My desires come in three distinct areas:
For the display itself, I want higher contrast and MUCH higher pixel density. 4x improvement in dot pitch would be lovely (from ~180 DPI to ~720 DPI). I'm far less concerned about number of gray-scale levels, and don't give a darn about color. Of course, this is really out of Sony's hands; they depend on the various e-Paper companies for the screens themselves.
For the device, I want drastically improved physical ergonomics. Heck, I'd be happy with the button layout of the REB-1100 along with its ability to choose which of the four edges is the top of the screen (thus supporting both left and right-handed use in both portrait and landscape mode). The REB-1100 was too heavy and too thick, but Sony doesn't seem to have a problem in that area -- just in button placement, size, and function. Rumor has it that the new 700 has improvements in this area. If so, I'll probably buy one.

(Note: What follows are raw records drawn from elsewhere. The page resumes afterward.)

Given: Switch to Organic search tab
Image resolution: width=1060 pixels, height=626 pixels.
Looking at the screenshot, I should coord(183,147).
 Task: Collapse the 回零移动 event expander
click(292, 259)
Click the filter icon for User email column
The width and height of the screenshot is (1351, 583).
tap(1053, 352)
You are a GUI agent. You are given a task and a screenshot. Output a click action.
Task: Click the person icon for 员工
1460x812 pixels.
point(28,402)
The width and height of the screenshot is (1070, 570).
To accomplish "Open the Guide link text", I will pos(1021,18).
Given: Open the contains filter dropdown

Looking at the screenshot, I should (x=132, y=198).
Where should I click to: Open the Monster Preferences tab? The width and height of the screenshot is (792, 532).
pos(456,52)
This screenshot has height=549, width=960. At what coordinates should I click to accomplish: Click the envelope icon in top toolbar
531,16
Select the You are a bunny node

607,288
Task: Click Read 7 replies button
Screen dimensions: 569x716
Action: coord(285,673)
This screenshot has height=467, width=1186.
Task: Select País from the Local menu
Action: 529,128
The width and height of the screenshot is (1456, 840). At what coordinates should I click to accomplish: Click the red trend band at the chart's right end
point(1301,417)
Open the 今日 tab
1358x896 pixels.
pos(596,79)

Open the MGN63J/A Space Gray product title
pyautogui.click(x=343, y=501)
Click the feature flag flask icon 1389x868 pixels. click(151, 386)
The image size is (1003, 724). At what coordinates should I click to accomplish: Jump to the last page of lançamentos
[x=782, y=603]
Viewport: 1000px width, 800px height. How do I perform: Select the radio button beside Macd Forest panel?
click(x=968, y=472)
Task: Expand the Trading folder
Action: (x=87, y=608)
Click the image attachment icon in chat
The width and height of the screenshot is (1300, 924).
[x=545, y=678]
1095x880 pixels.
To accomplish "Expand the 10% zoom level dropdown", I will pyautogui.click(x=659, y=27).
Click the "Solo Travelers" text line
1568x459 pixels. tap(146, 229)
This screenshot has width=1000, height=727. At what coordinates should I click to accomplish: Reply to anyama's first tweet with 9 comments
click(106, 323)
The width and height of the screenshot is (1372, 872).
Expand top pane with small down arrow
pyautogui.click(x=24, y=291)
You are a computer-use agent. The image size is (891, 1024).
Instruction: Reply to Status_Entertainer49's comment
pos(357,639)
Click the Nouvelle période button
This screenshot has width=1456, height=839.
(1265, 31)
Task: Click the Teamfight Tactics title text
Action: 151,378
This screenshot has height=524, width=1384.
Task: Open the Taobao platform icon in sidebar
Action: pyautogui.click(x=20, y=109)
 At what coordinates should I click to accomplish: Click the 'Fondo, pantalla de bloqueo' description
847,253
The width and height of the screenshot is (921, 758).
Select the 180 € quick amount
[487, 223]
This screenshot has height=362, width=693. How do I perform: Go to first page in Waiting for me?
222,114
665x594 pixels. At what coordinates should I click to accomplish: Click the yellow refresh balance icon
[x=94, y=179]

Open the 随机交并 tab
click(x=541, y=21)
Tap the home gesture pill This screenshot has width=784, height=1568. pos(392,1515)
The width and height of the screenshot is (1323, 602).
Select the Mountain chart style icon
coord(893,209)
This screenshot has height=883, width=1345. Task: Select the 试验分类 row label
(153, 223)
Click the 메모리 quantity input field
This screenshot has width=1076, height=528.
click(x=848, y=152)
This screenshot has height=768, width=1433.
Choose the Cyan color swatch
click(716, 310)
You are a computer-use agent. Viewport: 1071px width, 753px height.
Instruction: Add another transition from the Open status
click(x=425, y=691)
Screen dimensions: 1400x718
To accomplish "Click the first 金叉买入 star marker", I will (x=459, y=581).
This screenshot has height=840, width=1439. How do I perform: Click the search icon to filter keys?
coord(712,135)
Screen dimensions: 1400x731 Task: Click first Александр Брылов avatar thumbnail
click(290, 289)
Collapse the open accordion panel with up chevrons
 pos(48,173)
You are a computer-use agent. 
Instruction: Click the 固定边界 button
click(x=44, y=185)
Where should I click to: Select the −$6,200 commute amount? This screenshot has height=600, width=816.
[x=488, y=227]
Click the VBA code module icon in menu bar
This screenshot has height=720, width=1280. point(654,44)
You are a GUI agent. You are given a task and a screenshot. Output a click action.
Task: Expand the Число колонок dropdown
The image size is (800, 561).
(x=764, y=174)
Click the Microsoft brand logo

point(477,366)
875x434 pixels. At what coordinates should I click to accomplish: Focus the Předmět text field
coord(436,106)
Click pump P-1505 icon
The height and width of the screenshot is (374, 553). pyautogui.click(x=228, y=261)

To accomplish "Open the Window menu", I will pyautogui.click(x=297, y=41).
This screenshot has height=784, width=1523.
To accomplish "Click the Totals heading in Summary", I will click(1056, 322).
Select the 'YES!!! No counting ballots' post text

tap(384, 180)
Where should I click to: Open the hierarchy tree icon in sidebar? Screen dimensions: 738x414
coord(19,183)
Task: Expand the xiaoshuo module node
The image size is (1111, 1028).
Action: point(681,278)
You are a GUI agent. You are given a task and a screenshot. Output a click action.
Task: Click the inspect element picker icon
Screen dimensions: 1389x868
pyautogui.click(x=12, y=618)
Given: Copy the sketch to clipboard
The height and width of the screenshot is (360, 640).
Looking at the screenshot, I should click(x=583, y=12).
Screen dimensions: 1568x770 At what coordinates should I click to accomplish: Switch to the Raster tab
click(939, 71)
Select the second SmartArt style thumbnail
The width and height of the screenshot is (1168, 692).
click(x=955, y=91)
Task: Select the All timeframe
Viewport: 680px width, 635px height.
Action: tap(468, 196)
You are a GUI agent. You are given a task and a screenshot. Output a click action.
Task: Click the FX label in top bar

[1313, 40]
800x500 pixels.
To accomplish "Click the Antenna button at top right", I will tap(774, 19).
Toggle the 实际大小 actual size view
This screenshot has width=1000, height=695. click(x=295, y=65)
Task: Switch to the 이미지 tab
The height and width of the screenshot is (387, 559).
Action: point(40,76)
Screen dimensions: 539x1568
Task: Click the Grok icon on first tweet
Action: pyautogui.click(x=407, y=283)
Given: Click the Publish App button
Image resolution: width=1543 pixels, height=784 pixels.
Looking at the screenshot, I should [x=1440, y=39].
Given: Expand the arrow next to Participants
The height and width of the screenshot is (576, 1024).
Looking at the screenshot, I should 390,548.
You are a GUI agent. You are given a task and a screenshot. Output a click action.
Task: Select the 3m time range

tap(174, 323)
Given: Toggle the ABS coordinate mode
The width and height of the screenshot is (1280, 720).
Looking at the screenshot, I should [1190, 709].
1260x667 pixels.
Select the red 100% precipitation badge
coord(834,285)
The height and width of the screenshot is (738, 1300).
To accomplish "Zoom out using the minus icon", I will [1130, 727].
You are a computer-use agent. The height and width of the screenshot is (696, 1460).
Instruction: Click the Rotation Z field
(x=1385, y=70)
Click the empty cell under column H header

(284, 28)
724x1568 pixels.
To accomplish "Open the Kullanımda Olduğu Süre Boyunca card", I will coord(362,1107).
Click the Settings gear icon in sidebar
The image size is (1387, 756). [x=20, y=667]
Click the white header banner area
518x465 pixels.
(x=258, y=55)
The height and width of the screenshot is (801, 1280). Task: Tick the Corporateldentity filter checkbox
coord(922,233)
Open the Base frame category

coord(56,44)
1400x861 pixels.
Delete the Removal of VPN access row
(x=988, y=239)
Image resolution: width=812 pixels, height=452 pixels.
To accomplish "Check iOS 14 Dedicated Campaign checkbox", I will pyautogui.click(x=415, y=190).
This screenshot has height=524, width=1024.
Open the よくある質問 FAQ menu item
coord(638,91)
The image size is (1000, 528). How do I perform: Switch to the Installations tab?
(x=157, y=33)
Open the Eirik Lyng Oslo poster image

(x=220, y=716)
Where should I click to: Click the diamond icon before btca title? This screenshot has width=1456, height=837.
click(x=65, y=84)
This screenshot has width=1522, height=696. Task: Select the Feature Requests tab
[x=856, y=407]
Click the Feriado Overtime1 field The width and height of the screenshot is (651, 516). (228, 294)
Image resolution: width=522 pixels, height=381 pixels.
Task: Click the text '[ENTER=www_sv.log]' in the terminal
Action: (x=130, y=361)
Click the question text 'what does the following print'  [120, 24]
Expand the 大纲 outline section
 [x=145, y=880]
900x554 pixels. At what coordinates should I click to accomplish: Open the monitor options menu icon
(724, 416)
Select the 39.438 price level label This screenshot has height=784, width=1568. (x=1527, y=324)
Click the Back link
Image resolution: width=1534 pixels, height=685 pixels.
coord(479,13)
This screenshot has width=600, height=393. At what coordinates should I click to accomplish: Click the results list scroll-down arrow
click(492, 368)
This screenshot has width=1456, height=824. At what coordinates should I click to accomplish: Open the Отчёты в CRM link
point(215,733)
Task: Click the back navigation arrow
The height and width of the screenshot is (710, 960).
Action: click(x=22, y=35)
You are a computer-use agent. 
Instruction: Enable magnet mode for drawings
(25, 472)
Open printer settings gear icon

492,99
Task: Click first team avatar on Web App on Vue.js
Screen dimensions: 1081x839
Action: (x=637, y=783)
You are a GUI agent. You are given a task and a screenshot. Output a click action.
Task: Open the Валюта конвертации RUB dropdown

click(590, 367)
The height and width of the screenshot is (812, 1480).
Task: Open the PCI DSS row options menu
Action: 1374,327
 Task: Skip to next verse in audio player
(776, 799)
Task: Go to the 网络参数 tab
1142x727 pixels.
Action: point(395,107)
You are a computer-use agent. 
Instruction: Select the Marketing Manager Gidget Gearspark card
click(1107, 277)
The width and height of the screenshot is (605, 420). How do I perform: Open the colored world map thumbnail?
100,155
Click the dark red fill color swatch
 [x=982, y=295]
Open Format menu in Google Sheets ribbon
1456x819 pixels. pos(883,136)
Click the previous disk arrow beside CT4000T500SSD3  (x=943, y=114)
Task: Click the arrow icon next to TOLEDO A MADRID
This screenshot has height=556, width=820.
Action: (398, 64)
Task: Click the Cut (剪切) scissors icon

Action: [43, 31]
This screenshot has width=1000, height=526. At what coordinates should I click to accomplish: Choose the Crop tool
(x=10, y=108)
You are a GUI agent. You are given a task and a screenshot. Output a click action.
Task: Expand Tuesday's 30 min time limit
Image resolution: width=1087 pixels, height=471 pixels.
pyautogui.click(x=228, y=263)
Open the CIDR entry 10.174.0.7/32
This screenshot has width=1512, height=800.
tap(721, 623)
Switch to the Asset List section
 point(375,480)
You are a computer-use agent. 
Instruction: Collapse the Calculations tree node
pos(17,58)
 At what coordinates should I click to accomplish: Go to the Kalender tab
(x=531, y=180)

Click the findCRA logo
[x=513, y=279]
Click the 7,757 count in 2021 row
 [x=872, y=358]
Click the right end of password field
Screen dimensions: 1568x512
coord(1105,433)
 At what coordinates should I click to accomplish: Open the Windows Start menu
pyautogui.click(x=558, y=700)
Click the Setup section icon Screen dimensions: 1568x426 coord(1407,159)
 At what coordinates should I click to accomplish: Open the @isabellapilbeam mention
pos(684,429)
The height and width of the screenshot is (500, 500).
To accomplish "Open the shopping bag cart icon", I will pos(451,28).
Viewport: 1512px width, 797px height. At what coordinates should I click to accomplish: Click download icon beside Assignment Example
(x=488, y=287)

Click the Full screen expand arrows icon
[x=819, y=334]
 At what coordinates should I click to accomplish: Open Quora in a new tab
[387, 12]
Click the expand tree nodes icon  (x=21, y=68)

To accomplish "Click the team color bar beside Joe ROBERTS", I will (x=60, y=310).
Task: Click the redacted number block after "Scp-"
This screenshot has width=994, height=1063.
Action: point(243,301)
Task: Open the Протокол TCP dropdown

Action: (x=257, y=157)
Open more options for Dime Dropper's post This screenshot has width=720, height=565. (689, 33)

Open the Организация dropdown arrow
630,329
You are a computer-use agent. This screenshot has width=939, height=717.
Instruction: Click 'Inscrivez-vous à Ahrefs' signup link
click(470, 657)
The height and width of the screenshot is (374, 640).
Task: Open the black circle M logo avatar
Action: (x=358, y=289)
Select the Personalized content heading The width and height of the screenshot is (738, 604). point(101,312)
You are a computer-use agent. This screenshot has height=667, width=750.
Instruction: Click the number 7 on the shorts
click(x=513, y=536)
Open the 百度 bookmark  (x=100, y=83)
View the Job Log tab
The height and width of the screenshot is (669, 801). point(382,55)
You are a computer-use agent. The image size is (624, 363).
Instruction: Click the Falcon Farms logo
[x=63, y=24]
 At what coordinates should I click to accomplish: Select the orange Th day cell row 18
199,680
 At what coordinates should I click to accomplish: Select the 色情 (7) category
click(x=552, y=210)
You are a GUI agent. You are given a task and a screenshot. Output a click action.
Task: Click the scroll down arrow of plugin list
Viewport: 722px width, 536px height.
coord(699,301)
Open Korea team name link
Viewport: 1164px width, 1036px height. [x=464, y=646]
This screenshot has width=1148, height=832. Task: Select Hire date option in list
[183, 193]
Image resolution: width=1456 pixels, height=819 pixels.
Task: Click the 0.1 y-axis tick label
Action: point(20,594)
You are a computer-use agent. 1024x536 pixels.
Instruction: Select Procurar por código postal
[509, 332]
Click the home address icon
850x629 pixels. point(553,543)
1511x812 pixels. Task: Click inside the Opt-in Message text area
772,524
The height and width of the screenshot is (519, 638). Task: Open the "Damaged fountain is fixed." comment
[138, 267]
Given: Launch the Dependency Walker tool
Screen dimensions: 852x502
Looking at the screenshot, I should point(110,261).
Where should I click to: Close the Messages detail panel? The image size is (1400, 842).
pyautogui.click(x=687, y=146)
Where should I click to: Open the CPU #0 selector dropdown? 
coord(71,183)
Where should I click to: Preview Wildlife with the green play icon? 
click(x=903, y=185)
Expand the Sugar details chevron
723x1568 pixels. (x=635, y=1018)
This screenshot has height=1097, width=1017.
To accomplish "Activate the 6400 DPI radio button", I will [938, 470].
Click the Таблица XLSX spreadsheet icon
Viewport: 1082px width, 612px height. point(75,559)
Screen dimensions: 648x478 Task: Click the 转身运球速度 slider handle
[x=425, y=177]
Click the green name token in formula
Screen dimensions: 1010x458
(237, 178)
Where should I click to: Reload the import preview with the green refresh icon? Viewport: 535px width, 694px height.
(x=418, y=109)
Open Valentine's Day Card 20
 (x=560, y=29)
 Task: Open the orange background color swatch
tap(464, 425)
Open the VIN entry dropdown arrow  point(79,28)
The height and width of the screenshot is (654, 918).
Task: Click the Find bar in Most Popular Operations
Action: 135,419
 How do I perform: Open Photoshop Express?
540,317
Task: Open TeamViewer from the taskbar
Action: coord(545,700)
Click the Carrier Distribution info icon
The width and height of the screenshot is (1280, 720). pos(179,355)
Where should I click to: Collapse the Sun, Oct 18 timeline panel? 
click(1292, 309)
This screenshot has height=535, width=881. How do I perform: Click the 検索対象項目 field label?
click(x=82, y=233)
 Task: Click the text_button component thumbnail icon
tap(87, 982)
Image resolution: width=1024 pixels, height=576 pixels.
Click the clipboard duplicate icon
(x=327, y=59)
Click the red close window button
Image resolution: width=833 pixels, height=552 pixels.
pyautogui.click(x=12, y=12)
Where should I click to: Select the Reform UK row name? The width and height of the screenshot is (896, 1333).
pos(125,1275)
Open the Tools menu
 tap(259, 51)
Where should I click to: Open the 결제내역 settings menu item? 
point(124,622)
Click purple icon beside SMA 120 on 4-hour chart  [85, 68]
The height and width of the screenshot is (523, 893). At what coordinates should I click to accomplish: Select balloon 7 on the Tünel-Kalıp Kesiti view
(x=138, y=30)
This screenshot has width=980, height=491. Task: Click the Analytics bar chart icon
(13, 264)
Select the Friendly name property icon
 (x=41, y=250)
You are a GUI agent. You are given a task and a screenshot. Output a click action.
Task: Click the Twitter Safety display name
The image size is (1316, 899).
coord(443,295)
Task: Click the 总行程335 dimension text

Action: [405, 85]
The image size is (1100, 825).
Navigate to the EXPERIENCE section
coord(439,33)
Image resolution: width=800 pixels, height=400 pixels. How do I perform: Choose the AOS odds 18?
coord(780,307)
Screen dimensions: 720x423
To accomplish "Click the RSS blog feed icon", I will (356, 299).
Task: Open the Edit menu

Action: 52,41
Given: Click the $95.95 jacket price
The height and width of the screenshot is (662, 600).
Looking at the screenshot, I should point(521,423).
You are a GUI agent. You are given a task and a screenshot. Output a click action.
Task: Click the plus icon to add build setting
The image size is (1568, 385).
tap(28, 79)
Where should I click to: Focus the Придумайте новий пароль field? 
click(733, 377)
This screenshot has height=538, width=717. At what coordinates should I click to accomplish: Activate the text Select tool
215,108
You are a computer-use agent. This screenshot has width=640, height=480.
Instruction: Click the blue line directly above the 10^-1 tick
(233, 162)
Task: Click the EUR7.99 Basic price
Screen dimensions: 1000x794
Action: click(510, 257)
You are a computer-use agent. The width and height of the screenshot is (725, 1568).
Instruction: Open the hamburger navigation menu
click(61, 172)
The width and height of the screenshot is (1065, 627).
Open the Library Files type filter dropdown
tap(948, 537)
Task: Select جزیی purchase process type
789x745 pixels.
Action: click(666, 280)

For the software, my primary desire is for usable support for large numbers of books. There's absolutely no excuse for the fact that it takes minutes to find and identify a few hundred books -- Calibre does it way faster, even with super-slow USB-1.1 sitting between it and the reader... And less excuse than that for the HALF HOUR(!!) it takes when I have 1500 or so books on an SD card (note: these are PRS-500 times, but I hear tell that the 505 ain't much better). And I won't even start on the totally lame FLAT LIST of books, with no support for any kind of hierarchy other than collections. A rather more minor issue would be official support for user-installable fonts. Especially if it understood font families correctly so as to use real italics and boldface instead of lamely-synthesized versions. It would be nice to be able to choose my own font.